Quand penser à la drépanocytose ?
L’hémoglobine normale A contenue dans le globule rouge transporte l’oxygène aux tissus mais est remplacée, en cas de drépanocytose, par l’hémoglobine anormale S qui polymérise (se solidifie au lieu de rester soluble) à l’intérieur du globule rouge. Celui-ci, au lieu de rester souple et capable de passer dans des petits vaisseaux de 2 µ, devient rigide et se déforme en faucille et se coince dans les petits vaisseaux. Le sang, et donc l’oxygène, n’arrivent plus dans les extrémités, comme les mains et les pieds par exemple, qui deviennent douloureux : c’est ce qu’on appelle la « crise vaso-occlusive ».
La rate, qui est l’organe dans lequel les vaisseaux sont les plus petits, retient ces globules rouges "falciformés" et les détruit. On parle de "crise de séquestration splénique" lorsque ces globules rouges sont emprisonnés dans la rate. Leur destruction est responsable de l’anémie (manque de globules rouges) et donc de la pâleur et des signes d’hémolyse avec libération de la bilirubine colorant le blanc des yeux en jaune (ictère).
Par ailleurs, le rôle de la rate est majeur dans la lutte anti-microbienne tant que l’organisme n’a pas fabriqué les anticorps. Or, la rate va très rapidement, dès les premiers mois de vie, devenir non fonctionnelle, exposant ainsi l’enfant drépanocytaire aux infections foudroyantes, par pneumocoques, haemophilus, méningocoques, salmonelles, justifiant la mise en route d’un traitement prophylactique systématique par pénicilline orale biquotidienne et par les vaccinations précoces.
Durant les premiers mois de vie, le taux de l’hémoglobine fœtale (HbF) est très élevé et sa présence avec l’HbS anormale va protéger le nourrisson en général pendant quelques mois et c’est souvent à partir de l’âge de 6 mois que les premiers signes vont apparaître
1. Devant un nourrisson
Il faudra évoquer la drépanocytose devant un nourrisson jusque là bien potelé et vif mais dont la courbe pondérale s’infléchit sans raison apparente. Cela peut être dû à l’installation progressive d’une anémie chronique.
Ce peut-être devant une manifestation aiguë telle que la "crise de séquestration splénique" : les globules rouges, coincés dans la rate, sont responsables d’une anémie aiguë révélée par une pâleur inhabituelle et une diminution du tonus et de l’appétit. Il faut savoir la détecter en regardant la couleur des paumes des mains et des conjonctives et rechercher une augmentation du volume de la rate (splénomégalie). Il s’agit d’une urgence vitale pouvant nécessiter une transfusion en urgence.

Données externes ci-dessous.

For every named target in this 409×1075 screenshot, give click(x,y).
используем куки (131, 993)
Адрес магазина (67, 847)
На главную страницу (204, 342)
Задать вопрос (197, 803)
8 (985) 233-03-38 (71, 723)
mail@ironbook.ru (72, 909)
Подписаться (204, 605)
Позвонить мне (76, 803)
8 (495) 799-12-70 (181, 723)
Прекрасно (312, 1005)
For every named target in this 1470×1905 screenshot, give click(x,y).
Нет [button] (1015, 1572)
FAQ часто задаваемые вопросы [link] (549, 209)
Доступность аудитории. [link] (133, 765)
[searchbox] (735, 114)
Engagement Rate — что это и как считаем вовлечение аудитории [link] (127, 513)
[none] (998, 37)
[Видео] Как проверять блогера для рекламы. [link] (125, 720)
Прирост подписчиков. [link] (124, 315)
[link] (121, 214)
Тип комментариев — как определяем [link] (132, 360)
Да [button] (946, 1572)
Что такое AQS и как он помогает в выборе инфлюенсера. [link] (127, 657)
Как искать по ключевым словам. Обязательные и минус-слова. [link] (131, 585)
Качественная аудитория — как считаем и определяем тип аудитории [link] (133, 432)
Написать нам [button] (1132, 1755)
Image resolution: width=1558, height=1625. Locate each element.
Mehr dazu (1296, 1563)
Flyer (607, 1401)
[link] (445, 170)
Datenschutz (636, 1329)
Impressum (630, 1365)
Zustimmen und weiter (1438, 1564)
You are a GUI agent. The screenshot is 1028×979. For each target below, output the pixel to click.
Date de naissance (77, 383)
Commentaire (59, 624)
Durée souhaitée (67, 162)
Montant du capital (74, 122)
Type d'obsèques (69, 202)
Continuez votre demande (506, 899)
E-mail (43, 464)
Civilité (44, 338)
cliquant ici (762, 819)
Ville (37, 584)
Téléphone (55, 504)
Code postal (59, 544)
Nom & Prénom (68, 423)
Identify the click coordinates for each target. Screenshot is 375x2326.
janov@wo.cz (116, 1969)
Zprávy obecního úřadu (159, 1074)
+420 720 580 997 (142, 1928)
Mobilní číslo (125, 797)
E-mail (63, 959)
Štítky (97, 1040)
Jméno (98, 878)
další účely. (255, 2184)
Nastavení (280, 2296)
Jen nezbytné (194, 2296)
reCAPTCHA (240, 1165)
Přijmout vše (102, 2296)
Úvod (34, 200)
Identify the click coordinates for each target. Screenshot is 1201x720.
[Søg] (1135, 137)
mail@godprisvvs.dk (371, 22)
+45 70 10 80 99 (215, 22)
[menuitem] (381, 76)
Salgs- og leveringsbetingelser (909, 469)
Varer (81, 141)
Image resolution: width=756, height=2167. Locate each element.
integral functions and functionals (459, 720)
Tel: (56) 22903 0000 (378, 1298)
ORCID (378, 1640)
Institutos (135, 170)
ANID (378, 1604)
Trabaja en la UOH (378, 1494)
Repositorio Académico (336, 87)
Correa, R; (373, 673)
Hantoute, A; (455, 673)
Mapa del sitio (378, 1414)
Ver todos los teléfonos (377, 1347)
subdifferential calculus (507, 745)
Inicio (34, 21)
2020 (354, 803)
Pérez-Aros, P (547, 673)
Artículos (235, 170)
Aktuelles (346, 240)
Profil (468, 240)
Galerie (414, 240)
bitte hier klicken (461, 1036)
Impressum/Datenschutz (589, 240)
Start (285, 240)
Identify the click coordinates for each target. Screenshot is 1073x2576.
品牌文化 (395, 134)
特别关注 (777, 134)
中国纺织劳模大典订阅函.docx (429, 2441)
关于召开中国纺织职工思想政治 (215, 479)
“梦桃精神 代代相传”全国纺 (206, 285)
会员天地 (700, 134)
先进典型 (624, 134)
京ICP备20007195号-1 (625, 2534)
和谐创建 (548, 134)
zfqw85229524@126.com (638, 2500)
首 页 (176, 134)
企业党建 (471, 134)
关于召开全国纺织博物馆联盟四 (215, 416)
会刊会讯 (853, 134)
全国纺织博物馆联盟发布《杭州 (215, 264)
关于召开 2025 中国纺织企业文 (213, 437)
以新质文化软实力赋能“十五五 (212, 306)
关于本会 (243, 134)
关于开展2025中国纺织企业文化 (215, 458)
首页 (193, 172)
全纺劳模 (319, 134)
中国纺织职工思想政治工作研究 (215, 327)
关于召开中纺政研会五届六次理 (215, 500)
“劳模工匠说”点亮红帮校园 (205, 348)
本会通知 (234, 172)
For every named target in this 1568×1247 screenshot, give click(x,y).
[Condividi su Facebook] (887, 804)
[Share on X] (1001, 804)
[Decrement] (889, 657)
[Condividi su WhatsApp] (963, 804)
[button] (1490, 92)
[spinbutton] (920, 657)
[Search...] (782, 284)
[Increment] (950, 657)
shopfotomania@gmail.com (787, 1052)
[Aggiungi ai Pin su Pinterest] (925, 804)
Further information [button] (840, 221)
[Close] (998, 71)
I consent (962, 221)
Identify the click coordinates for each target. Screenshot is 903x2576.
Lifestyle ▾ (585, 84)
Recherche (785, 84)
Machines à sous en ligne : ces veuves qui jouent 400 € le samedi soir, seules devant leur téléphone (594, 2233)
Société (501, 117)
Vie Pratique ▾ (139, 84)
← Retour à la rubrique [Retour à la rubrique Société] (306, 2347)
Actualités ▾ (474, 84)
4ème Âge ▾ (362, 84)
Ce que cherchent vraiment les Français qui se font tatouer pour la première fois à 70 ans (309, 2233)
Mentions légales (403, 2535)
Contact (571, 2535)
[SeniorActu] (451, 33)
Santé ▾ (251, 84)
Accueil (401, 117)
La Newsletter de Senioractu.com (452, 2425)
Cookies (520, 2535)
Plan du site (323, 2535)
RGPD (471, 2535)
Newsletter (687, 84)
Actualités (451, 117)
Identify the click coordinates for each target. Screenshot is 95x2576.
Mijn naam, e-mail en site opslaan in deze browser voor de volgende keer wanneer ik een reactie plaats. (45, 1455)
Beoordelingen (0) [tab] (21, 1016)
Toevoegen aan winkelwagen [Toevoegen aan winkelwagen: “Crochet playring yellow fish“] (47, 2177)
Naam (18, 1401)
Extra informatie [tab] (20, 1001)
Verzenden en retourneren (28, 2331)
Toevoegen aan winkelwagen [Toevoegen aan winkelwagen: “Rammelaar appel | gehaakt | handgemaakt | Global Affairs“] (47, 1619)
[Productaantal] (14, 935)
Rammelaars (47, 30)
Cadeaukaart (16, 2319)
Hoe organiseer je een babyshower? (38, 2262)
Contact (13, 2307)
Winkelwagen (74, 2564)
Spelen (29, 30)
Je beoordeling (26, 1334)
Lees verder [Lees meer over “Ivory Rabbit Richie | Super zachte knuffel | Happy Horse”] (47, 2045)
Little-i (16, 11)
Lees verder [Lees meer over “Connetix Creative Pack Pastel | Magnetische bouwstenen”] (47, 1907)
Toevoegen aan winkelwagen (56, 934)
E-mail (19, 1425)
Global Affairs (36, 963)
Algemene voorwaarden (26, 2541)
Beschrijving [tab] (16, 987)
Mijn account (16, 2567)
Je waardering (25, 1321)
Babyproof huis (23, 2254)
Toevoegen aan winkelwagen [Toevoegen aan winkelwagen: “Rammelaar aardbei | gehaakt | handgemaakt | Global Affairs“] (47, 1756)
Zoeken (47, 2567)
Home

Le plus souvent, ce sera devant un gonflement du dos des pieds et des mains (syndrome pied-main) chez un nourrisson par ailleurs douloureux nécessitant la prescription d’antalgiques.
Il est important de rechercher à l’interrogatoire la notion de décès précoce dans la fratrie ou de signes identiques déjà observés dans la famille
2. Devant un enfant
Il faudra évoquer la drépanocytose devant un enfant douloureux au niveau des membres qui peuvent présenter des tuméfactions ou devant des douleurs abdominales inexpliquées.
Devant un enfant fatigable, maigre avec distension abdominale, il faudra rechercher une anémie chronique pouvant révéler la drépanocytose.
La survenue d’un épisode de priapisme (érection anormale car prolongée et douloureuse) devra faire penser à ce diagnostic.
Tout épisode fébrile devra non seulement faire penser à la crise de paludisme mais aussi à la drépanocytose qui peut se compliquer d’infections bactériennes foudroyantes.
Il faudra y penser également devant une paralysie d’un membre, pouvant évoquer un accident vasculaire cérébral ou une complication infectieuse comme une méningite.
Tous ces signes d’appel doivent conduire à demander une électrophorèse de l’hémoglobine qui seule permettra d’affirmer le diagnostic.